‘STAY AWAY’ – is the message being delivered to individuals choosing to head to the Highlands in a bid to escape from the Covid-19 outbreak gripping the UK.

This mindset has caused uproar amongst Highlands and Islands communities, who have urged non-locals to heed government advice and stay at home and practice social distancing as directed.

There have been reports of people with second homes or those with campervans travelling northwards in recent days, which prompted Scotland's finance secretary Kate Forbes, to tell people to stay away.

The Skye, Lochaber and Badenoch MSP said: "If you live elsewhere, please don't use the Highlands as your means of self-isolation. People live here who are trying to follow government guidance and the continuing flow of campervans and other traffic who appear to be escaping the cities is not helping."

Journalist and Highlands inhabitant Alex Tiffin took to twitter to send a stern message: “I live in the Highlands. My parents, my children and my wife live in the Highlands. There are 265,000 people who live in the Highlands. There are 16 Intensive Care Beds in the Highlands. There are zero for young children. Your holiday is not essential travel. Please stay home!”

First Minister Nicola Sturgeon echoed the ‘stay home’ sentiment in a coronavirus update she issued this lunchtime: “You must stay at home unless essential to go out and this includes working from home where possible. Life should not be carrying on as normal right now. If it is, then you are not doing the right things and I want to ask you today to please put that right.”

At a media briefing on Sunday, Ms Sturgeon addressed the issue of people ‘flocking to Scotland’s remote communities’: “It may well be an understandable human instinct to think we can outrun a virus – but the fact is we can’t.

“What we do is risk taking it to the places we go. And in our remote and rural communities that means extra pressure on essential services and on health services that are already more distant from people,” she continued.
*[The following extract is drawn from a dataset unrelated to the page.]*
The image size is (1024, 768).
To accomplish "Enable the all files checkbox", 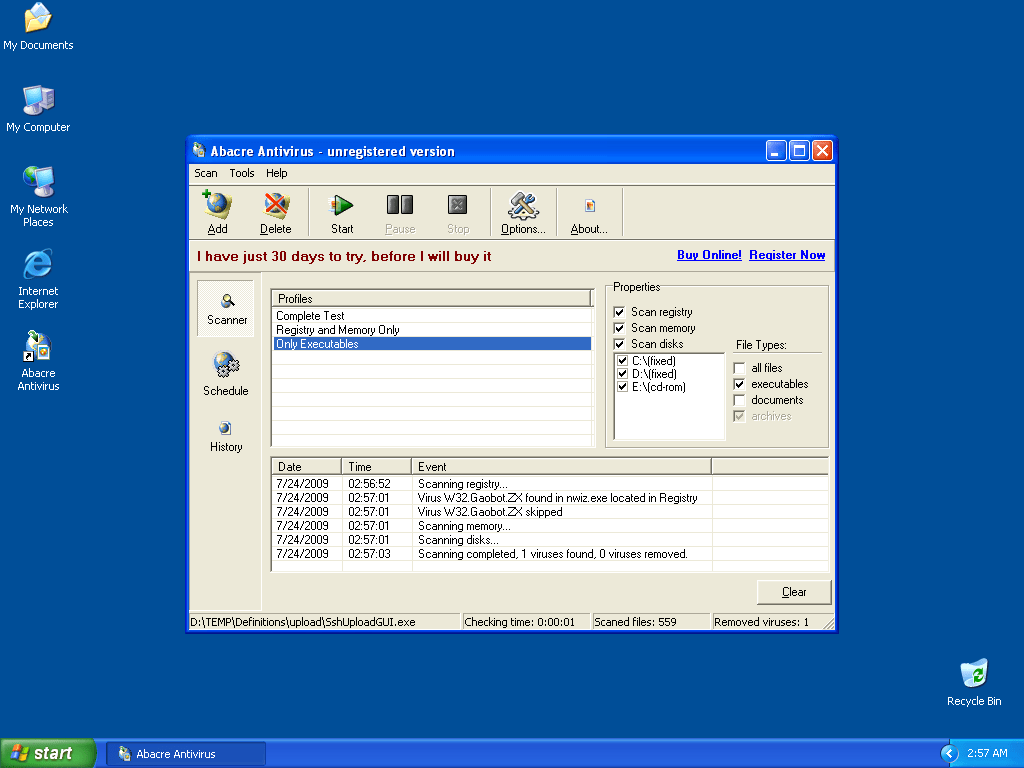I will pos(740,368).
“So I can confirm that as of now we have advised our ferry companies – who have already suspended bookings – to no longer take non-essential travellers," said Ms Sturgeon.

“Those who do not normally live on the islands and have travelled there in the last few days will be able to leave to reduce pressure.

“From now on ferries will only be used by islanders who have an essential need to travel to or from the mainland and for essential supplies or business.”

With restrictions being placed on transport to and from the islands, The SF spoke to Kris Bevan, freight manager for NorthLink Ferries in Kirkwall, Orkney, who offered reassurance that livestock were still able to move freely from the island to be fattened: “Livestock shipping is continuing unaffected, for now. Big lift today of cattle from Orkney to Aberdeen. So long as there are auctions, I expect this to continue – we’re keeping an eye on IAAS and NFU advice.”